Офицеры, естественно, считали источником могущества родины лишь силу. Можно лоб разбить в молитвах, но если нет у войск оружия или оно оказывается старым, изношенным, отставшим по своему техническому уровню, никакая вера не спасет, и противник возьмет верх. Логика рассуждений офицеров была прямой, резкой и бескомпромиссной. И тем не менее попы не сдавались. Веру они считали основой силы. Никакое оружие не способно победить людей, если они свято верят в господа бога и его наместника на земле.
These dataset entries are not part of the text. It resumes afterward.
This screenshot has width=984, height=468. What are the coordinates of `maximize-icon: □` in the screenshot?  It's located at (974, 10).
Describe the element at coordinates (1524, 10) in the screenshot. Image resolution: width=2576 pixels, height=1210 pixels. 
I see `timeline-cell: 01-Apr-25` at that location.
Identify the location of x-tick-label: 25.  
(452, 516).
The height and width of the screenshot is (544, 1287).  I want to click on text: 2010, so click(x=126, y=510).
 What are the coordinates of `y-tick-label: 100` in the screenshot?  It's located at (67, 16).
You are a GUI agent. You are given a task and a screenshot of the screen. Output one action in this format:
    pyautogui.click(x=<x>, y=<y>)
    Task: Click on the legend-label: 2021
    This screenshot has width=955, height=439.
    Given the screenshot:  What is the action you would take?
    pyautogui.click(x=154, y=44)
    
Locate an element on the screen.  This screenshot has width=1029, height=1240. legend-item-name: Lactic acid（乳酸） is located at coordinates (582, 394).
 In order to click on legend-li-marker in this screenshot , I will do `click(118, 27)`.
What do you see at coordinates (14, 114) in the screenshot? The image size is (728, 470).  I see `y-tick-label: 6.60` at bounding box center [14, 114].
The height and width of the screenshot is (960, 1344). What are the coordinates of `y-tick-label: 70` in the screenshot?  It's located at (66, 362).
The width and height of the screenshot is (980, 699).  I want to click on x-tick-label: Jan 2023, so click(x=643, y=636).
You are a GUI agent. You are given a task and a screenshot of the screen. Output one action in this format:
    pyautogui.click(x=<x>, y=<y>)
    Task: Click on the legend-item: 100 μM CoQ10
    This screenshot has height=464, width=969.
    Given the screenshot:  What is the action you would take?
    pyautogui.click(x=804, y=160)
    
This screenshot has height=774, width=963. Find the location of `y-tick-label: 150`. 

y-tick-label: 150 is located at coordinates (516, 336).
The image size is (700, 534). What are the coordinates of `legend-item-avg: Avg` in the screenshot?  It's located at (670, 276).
Попы явно превосходили офицеров по умению спорить, однако же завершилось все их полным конфузом. Один из офицеров, скинув с себя в пылу спора китель, предложил более молодому попу надеть его, отправиться в войска и попробовать там доказать свою правду. Попик смутился, замахал на офицера руками, скрытыми в широких рукавах рясы, и умолк. И спор больше уже не возникал.
Стычка попов с офицерами развлекла Акимова. Он слушал их спор с внутренней усмешкой, мысленно вставлял свои реплики: «Да не вера в бога, святые отцы, основа силы, а убеждение человека, его мировоззрение». «Ну, ну, господа офицеры, чушь вы несете, утверждая, что голое преобладание силы — путь к спасению родины. Силой нужно уметь распорядиться. Лишь убеждение в правоте борьбы делает силу острым оружием. Вот что решающее условие схватки». Но голоса Акимов, естественно, не подавал, хотя чувствовал, как он соскучился по публичному спору…
И чем бы ни занимался Акимов в эти дни и ночи длинной дороги из Сибири, всюду и во всем незримо присутствовала Катя. Ни время, ни новые события не ослабляли того глубокого ощущения счастья, которое, подобно таежному родничку, сочилось из тайников сознания Акимова, Все все, что было пережито ими в неповторимые часы их пребывания в избе таежного философа Окентия Свободного, все, до мельчайших подробностей, запомнил Акимов. И теперь свет ее глаз, звук ее особенного голоса, тепло ее рук и губ словно напластывались на его мысли, ощущения, поступки. После тех часов безотчетного счастья он чувствовал, что живет уже не один, а вместе с ней. Это было новое чувство, захватившее его с такой силой, что ни забыть, ни пригасить его он не мог. Минутами оно вдруг начинало как бы распирать Акимова, и он с трудом сдерживался от желания подойти вот к этому чиновнику со значками лесного ведомства и сказать ему, как он счастлив, буйно счастлив… Вероятно, по лицу его то и дело скользила глупая улыбка, и он нарочно хмурился, стискивая челюсти, сжимал губы. Но были и такие мгновения, когда вдруг необъяснимо ему становилось и тревожно и тоскливо. И он начинал упрекать себя за то, что слишком обыкновенно говорил с ней об опасностях ее дела, не насторожил ее по-настоящему, не высказал всех советов, так необходимых каждому молодому подпольщику.
«Какая жалость, что не могу хоть на одну минуту повидать Александра!» — с сожалением думал он и мысленно представлял себе эту встречу так:
«— Здравствуй, Саша, дружище, здравствуй, мой нежно любимый родственничек!
— Здравствуй, Ваня, здравствуй, мой верный друг, товарищ Гранит! Поздравляю тебя с успешным окончанием твоего затянувшегося побега. Как ты? Здоров ли?